• Records:
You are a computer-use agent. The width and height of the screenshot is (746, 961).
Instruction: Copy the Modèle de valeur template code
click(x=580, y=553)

==

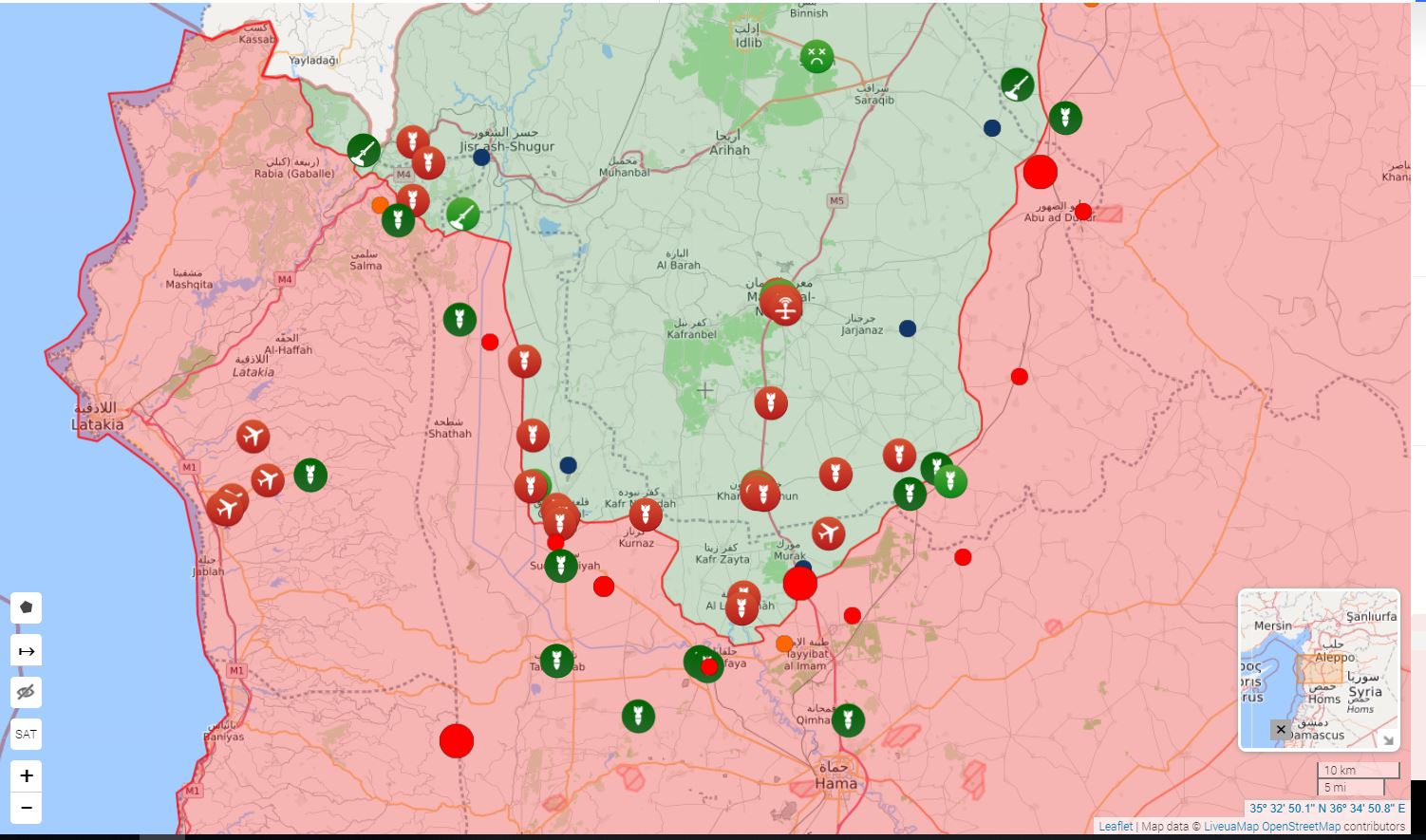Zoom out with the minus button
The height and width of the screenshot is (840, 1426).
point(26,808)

• What the task asks: Count the lines of the records above that contain the string "screenshot", matching case exactly. Give only the number.

• Solution for this task: 2